At the National Stock Exchange, the 50-share Nifty opened just a tad higher at 7,535.85 points, against the previous close at 7,538.75 points. Thereafter, it, too, saw its fortunes decline to end the day at 7,460.60 points — with a loss of 78.15 points, or 1.04 percent.
“The market slid on profit booking amid investors taking a cautionary step ahead of the US Fed policy meet due on Tuesday-Wednesday,” said Vinod Nair, head of fundamental research with Geojit BNP Paribas Financial Services
“The Fed is likely to hold their current interest rate as global uncertainty may refrain them from a rate hike decision. On the macro front, the retail inflation eased to 5.18 percent, which will give some room for the Reserve Bank of India to cut their interest rate.”
The general trend was also cautious, with as many as 22 stocks that go into the Sensex basked ending in the negative territory. Only eight managed to stay afloat. At the NSE, 35 Nifty stocks declined, while 15 were up.

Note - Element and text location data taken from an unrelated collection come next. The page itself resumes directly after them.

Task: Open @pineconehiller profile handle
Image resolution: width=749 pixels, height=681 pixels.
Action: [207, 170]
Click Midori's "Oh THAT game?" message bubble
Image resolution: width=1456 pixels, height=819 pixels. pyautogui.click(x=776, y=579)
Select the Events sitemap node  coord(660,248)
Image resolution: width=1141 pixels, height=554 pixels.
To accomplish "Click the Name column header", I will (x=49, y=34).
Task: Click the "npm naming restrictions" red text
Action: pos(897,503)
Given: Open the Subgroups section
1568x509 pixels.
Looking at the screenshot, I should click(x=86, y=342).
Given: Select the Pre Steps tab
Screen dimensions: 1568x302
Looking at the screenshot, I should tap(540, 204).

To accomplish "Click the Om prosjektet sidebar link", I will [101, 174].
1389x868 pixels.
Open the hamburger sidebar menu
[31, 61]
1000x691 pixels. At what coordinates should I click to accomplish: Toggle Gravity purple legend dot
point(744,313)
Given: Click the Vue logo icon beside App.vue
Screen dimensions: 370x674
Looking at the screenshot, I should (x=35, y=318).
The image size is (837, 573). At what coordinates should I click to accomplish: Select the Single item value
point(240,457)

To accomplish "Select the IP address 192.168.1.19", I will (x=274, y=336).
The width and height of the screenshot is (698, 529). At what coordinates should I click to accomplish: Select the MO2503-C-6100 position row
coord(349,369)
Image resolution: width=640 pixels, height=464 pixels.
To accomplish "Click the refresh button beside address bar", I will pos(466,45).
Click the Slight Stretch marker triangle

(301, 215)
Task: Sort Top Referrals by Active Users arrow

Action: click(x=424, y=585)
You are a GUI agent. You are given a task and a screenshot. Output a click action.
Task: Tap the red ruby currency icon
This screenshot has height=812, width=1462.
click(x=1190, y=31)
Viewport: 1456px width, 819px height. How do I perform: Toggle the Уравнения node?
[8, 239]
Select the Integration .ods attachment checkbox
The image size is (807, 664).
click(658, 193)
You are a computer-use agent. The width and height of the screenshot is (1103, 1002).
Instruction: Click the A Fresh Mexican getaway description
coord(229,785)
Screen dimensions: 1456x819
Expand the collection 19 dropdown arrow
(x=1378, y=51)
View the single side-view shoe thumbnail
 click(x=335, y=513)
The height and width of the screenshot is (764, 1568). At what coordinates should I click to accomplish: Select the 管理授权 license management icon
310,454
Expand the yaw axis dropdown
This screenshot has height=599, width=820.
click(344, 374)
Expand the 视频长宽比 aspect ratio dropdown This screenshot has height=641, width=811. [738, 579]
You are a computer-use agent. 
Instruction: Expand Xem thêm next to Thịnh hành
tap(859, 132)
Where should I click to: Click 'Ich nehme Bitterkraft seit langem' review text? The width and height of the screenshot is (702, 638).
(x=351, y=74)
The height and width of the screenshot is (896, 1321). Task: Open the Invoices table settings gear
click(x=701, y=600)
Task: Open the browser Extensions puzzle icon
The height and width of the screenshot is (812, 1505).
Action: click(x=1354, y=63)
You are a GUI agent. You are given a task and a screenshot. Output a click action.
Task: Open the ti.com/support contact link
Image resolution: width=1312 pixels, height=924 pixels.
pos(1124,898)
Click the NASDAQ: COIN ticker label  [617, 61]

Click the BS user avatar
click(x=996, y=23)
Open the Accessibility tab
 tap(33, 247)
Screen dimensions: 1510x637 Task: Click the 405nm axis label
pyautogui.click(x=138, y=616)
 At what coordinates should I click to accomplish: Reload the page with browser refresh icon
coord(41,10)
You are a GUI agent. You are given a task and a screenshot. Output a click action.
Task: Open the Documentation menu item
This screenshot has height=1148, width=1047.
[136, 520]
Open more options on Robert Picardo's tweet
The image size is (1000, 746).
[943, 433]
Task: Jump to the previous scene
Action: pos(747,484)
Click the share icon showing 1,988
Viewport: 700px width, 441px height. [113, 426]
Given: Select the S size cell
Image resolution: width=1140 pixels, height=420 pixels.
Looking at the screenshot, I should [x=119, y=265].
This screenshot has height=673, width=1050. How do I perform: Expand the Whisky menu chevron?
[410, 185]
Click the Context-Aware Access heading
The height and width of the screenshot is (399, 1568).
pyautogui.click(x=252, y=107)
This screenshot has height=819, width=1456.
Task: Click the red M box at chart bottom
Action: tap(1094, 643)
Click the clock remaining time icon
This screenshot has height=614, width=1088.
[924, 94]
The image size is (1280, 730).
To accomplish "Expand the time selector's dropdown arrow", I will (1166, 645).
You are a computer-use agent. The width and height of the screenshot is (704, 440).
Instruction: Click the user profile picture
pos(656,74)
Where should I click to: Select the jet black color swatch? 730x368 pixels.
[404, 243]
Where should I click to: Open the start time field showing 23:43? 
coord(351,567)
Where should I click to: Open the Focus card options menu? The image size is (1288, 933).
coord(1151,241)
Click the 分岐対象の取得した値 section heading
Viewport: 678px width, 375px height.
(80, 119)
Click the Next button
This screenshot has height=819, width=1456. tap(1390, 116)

A further look at the 19 sector-specific indices of BSE showed that the index for healthcare fell the most by 3.01 percent percent, against the fall of 1.02 percent in the Sensex. This was followed by fast-moving consumer goods, down 1.54 percent.
In the past weekend, the government banned 344 drug combinations through a gazette notification, based on recommendations of an expert committee. The health ministry has also come down heavily on the misuse of anti-biotics.
Five indices stayed afloat — energy, banking, consumer durables, metals and oil and gas.
Again among the Sensex stocks, four out of top five losers were from healthcare. Lupin, down 7.59 percent at Rs.1,726.60; Dr. Reddy, down 2.96 percent at Rs.3,138.65; Cipla, down 2.48 percent at Rs.524.70; and Sun Pharma, down 2.33 percent at Rs.843.90 were also the only four on the Sensex.
Otherwise, the top five gainers were State Bank of India, up 1.84 percent at Rs.185.25; Tata Steel, up 1.18 percent at Rs.299.80; Bharti Airtel, up 0.81 percent at Rs.343.65; Axis Bank, up 0.77 percent at Rs.419.15; and Bharat Heavy Electricals, up 0.52 percent at Rs.106.15.
“Overseas also, the stock markets edged lower as crude prices continued to slide in Asia after hopes that major crude producers will freeze output to ease a world surplus were dashed,” said Shreyash Devalkar, fund manager for equities with BNP Paribas Mutual Fund.
“Benign macro-economic data failed to enthuse participants as the markets trundled downwards into the negative zone,” he said, adding the action was mixed on the sectoral end with pharma, media, IT, fast-moving consumer goods, witnessing heavy selling pressure.
“Buying interest was seen in banking and metal stocks.”